= Sign-language media =

Sign-language media are media based on a media system for sign languages. Interfaces in sign-language media are built on the complex grammar structure of sign languages. Generally media are built for oral languages or written languages, and are often not compatible with sign languages.

Sign-language media have specific characteristics:
- Sound is absent, or on very low frequencies (bass).
- No, or very little, text is used.
- A specific camera frame for close-ups.

== Milestones ==
- Analog era:
  - Film - Sign-language media is born.
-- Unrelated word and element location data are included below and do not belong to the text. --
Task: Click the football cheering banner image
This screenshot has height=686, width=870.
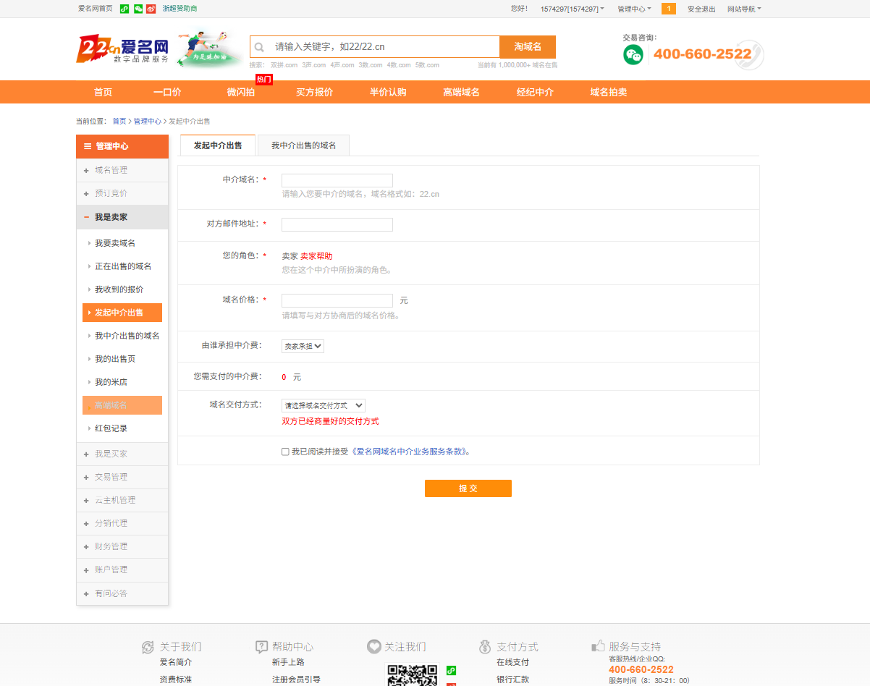Action: (x=211, y=49)
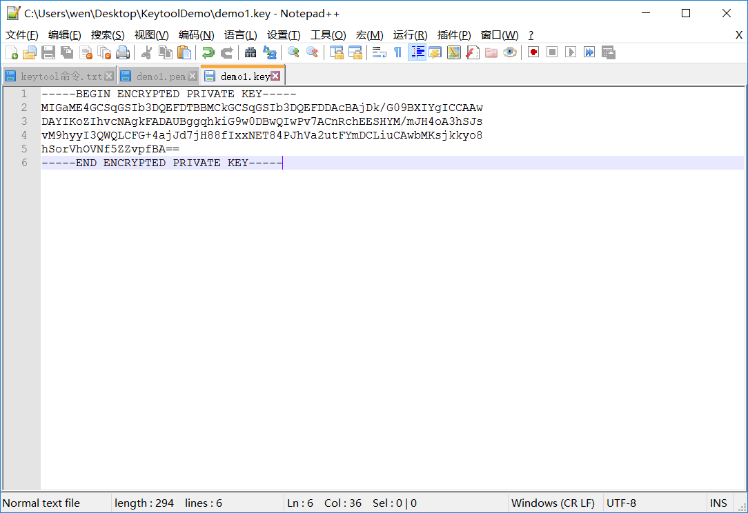This screenshot has width=748, height=513.
Task: Enable file monitoring with the eye icon
Action: click(509, 52)

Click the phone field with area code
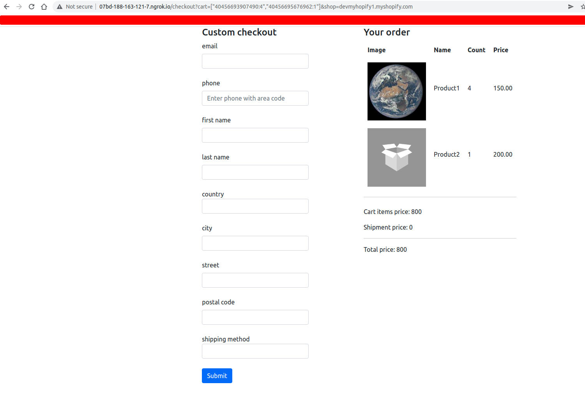tap(255, 98)
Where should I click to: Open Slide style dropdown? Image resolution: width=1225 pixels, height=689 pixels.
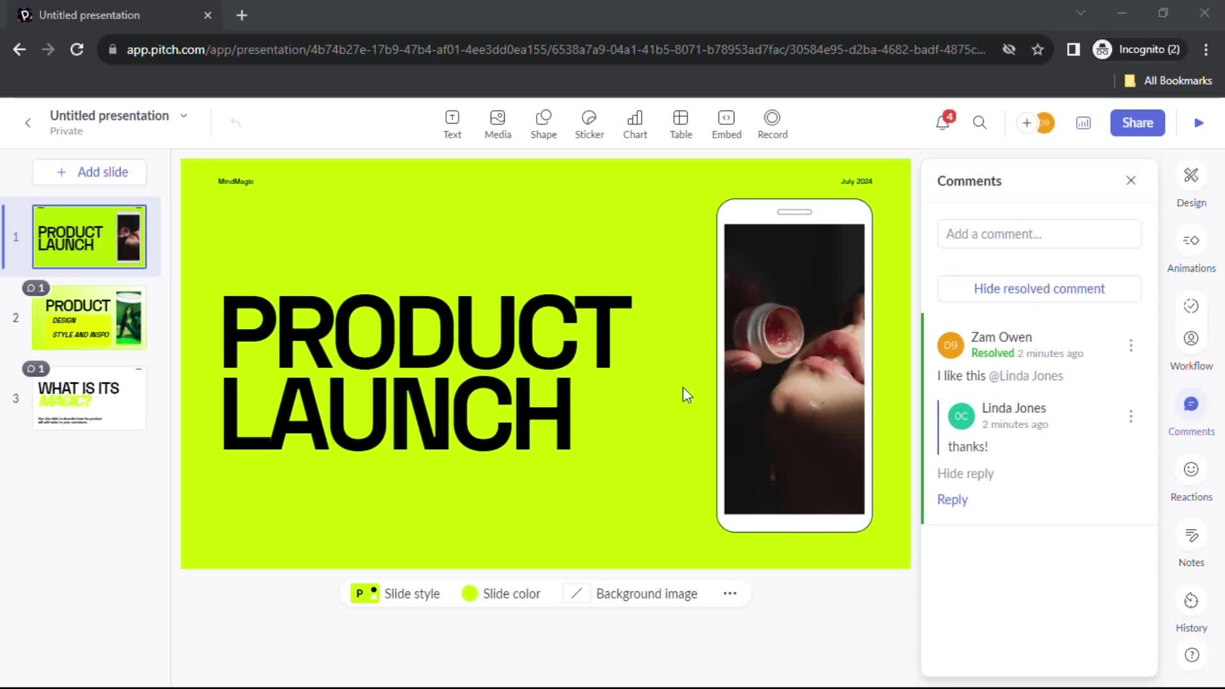click(396, 593)
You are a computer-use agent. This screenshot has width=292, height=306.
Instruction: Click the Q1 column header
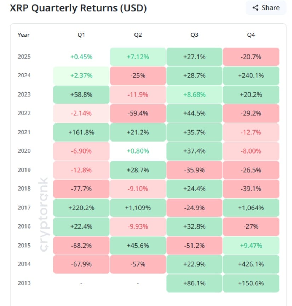tap(81, 35)
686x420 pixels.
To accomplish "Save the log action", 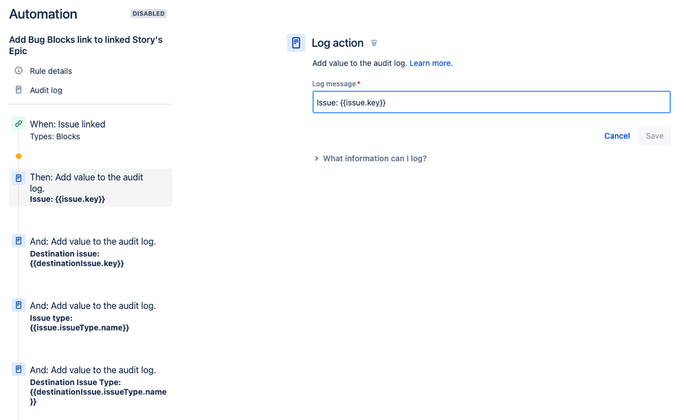I will pyautogui.click(x=654, y=136).
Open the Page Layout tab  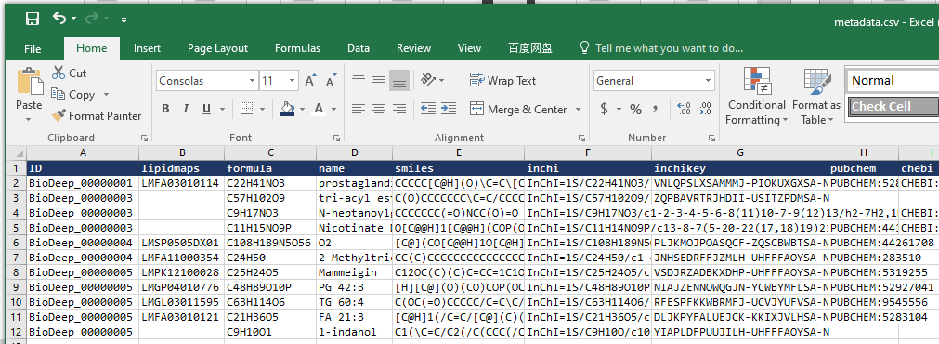pos(217,48)
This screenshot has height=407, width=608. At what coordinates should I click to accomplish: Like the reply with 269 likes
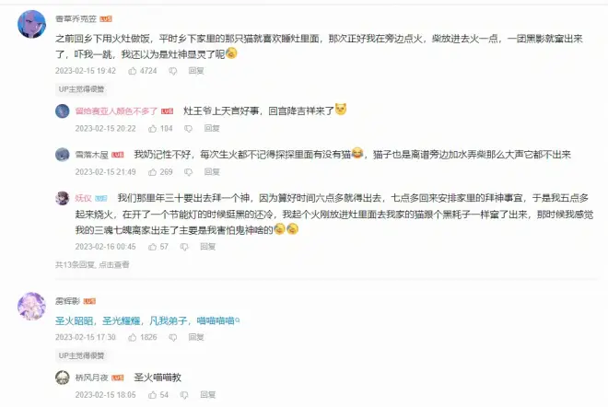coord(153,172)
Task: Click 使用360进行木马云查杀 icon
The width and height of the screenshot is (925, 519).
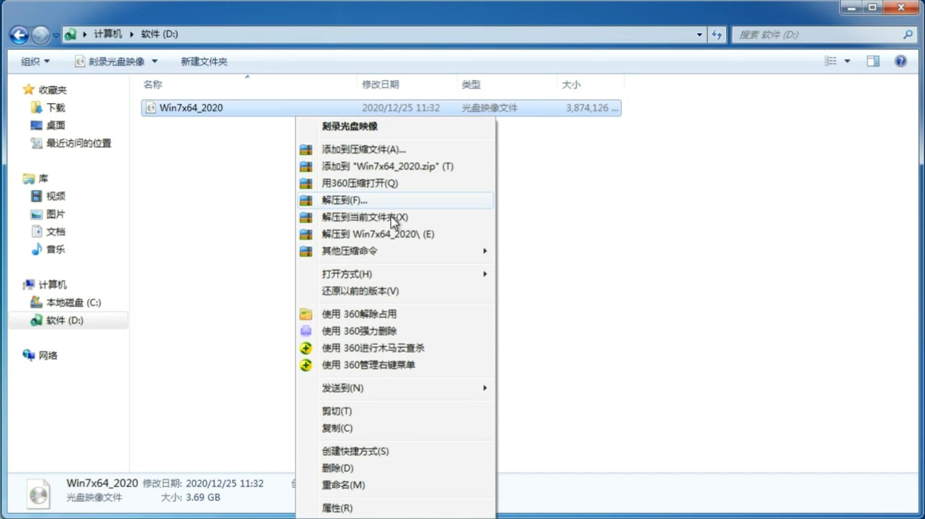Action: [x=306, y=348]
The first sign-language film is created in 1902.
  - Video - Sign-language magazines on video are distributed.
- Digital era:
  - Digital video and software - Sign-language interfaces are created to browse content.
  - World Wide Web - Information in sign language becomes available for everyone.
  - The videophone and webcam - Sign-language telecommunication becomes possible.
  - Mobile videotelephony - UMTS provides support for sign-language telecommunications.
  - Vlogs - Sign-language newssites start booming with the protest against Jane Fernandes.
  - Production of sign-language videos using computer-generated avatars instead of images of a real person.
  - Sign-language videos in various form of signs are being produced using a real sign-language interpreters
  - Sign language can be shown in movie theaters via a second screen mounted on the chair, playing a Sign Language Video track synchronized with the film.